> **Material provided**

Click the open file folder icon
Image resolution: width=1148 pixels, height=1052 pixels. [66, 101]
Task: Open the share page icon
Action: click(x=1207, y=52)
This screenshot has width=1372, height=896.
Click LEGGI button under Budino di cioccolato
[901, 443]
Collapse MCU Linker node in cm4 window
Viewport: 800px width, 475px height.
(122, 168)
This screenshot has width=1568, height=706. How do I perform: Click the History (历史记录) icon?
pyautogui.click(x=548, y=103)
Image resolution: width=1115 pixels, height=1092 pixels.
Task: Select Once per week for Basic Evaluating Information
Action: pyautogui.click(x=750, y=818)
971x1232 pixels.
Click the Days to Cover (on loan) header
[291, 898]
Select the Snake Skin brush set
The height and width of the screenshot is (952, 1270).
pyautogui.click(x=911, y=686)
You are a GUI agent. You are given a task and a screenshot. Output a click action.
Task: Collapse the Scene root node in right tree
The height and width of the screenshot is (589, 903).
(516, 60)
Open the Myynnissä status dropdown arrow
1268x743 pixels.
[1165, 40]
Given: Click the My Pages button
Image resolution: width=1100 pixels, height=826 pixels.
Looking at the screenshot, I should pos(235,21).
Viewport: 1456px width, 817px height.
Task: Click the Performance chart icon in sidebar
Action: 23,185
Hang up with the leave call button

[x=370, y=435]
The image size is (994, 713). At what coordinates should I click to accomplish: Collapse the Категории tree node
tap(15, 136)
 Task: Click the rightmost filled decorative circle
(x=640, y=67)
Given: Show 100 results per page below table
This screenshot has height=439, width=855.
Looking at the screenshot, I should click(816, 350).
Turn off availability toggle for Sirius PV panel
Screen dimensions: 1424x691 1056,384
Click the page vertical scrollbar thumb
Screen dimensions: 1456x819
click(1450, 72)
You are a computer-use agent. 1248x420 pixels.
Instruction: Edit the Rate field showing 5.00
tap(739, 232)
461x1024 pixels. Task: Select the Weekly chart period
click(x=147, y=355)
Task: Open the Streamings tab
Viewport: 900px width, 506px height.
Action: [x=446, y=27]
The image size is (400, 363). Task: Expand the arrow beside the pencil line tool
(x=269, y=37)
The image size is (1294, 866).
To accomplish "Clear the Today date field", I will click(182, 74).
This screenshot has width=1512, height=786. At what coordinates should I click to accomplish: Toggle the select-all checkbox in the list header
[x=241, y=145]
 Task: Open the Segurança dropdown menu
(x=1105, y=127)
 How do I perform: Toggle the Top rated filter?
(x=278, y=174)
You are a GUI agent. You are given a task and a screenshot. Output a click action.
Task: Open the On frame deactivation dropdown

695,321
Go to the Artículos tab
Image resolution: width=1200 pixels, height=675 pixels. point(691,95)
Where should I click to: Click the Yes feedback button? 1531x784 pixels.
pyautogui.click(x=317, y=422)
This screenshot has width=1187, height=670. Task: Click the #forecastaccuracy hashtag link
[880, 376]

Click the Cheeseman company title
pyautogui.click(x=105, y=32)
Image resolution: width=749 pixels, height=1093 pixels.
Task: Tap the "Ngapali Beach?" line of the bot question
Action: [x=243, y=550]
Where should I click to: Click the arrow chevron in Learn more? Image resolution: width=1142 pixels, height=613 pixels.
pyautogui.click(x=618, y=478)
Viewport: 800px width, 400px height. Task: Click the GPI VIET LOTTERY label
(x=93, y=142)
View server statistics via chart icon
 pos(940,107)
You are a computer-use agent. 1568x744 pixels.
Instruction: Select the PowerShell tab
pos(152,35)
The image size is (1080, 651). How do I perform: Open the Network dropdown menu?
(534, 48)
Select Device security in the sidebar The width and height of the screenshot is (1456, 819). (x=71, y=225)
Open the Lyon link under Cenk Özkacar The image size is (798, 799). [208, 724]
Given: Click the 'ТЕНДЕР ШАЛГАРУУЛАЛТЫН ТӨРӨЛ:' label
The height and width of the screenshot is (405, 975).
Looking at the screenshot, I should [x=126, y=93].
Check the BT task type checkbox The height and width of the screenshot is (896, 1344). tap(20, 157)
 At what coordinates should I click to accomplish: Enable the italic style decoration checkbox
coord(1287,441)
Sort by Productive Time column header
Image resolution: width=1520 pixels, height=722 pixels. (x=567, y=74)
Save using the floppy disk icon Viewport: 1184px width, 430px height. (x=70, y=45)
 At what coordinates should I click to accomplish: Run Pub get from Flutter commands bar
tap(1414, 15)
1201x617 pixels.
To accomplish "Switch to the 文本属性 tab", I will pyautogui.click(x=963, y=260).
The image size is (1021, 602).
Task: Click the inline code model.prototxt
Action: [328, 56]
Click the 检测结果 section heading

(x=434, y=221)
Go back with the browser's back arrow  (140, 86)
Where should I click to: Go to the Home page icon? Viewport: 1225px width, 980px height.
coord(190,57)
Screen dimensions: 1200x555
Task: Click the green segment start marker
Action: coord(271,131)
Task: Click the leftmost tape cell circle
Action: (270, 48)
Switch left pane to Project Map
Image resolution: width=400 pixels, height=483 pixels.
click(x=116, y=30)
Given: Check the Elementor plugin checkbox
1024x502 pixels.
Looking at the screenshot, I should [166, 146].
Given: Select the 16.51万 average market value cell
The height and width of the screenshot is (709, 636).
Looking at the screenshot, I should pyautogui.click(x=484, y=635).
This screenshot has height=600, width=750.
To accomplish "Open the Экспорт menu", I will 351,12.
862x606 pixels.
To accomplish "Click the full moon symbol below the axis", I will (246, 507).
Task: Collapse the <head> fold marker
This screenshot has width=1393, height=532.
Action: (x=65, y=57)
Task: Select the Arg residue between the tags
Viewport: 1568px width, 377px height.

> **Exercise directions**
Count the lines in the items above that contain the string "Switch", treating uppercase and lowercase as different. Reply with the number alone.

> **Exercise response**
2